▶ _Brief_: Which lines make up the answer? Those from the line with "Screen dimensions: 1456x826" through the end of the data; reproduce them exactly.

Collected data
=== Section Start ===
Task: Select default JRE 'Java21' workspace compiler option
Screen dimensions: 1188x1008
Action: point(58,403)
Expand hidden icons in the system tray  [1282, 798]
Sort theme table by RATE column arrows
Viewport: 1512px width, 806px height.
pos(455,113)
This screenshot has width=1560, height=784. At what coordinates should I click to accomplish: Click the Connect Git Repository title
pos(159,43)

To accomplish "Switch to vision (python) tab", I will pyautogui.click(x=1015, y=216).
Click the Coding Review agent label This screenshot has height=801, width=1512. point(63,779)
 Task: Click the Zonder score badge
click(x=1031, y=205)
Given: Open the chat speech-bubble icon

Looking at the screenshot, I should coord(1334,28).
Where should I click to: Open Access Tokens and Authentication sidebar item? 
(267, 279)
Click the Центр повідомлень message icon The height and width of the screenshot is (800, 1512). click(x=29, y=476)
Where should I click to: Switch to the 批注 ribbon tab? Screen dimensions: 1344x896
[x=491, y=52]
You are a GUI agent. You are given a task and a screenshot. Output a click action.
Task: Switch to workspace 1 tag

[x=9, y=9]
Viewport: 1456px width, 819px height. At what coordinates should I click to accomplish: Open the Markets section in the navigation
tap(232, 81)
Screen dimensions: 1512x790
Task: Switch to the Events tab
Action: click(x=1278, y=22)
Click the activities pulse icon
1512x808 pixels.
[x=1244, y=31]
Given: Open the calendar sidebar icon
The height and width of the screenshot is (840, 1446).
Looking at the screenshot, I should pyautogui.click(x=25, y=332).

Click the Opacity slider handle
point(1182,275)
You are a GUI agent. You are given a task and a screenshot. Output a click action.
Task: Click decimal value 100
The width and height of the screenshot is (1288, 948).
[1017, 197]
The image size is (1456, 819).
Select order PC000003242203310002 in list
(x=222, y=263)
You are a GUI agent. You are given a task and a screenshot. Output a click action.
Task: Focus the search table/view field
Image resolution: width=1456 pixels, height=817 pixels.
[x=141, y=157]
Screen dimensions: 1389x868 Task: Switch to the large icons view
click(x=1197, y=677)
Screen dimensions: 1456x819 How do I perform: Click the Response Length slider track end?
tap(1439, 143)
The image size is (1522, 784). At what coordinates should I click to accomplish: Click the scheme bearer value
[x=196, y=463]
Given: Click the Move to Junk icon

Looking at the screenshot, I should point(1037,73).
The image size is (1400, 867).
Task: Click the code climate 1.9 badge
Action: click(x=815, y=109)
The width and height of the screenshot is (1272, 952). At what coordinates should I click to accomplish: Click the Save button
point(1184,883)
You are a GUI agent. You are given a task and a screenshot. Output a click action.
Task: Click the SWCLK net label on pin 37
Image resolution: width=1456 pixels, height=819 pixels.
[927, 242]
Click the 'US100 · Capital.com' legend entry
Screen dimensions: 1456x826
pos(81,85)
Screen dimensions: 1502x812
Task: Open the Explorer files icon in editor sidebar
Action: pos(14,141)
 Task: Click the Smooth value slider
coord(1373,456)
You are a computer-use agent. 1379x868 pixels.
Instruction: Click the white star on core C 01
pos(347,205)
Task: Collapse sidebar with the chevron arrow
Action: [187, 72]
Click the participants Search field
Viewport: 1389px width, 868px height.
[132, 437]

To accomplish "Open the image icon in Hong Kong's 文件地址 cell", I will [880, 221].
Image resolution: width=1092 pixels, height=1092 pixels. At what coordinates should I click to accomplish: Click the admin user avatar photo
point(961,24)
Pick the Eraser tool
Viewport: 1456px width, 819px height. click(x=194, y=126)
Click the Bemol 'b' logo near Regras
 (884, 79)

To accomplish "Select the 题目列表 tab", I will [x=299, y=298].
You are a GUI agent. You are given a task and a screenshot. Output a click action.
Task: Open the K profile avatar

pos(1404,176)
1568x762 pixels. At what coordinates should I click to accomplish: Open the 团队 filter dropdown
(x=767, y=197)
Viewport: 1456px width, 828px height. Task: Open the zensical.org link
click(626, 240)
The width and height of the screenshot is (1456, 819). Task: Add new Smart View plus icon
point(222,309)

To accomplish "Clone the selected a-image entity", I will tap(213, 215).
=== Section End ===
▶ _Finished exercise_:
Screen dimensions: 1456x826
pos(81,85)
Screen dimensions: 1502x812
Task: Open the Explorer files icon in editor sidebar
Action: pos(14,141)
 Task: Click the Smooth value slider
coord(1373,456)
You are a computer-use agent. 1379x868 pixels.
Instruction: Click the white star on core C 01
pos(347,205)
Task: Collapse sidebar with the chevron arrow
Action: [187, 72]
Click the participants Search field
Viewport: 1389px width, 868px height.
[132, 437]

To accomplish "Open the image icon in Hong Kong's 文件地址 cell", I will [880, 221].
Image resolution: width=1092 pixels, height=1092 pixels. At what coordinates should I click to accomplish: Click the admin user avatar photo
point(961,24)
Pick the Eraser tool
Viewport: 1456px width, 819px height. click(x=194, y=126)
Click the Bemol 'b' logo near Regras
 (884, 79)

To accomplish "Select the 题目列表 tab", I will [x=299, y=298].
You are a GUI agent. You are given a task and a screenshot. Output a click action.
Task: Open the K profile avatar

pos(1404,176)
1568x762 pixels. At what coordinates should I click to accomplish: Open the 团队 filter dropdown
(x=767, y=197)
Viewport: 1456px width, 828px height. Task: Open the zensical.org link
click(626, 240)
The width and height of the screenshot is (1456, 819). Task: Add new Smart View plus icon
point(222,309)

To accomplish "Clone the selected a-image entity", I will tap(213, 215).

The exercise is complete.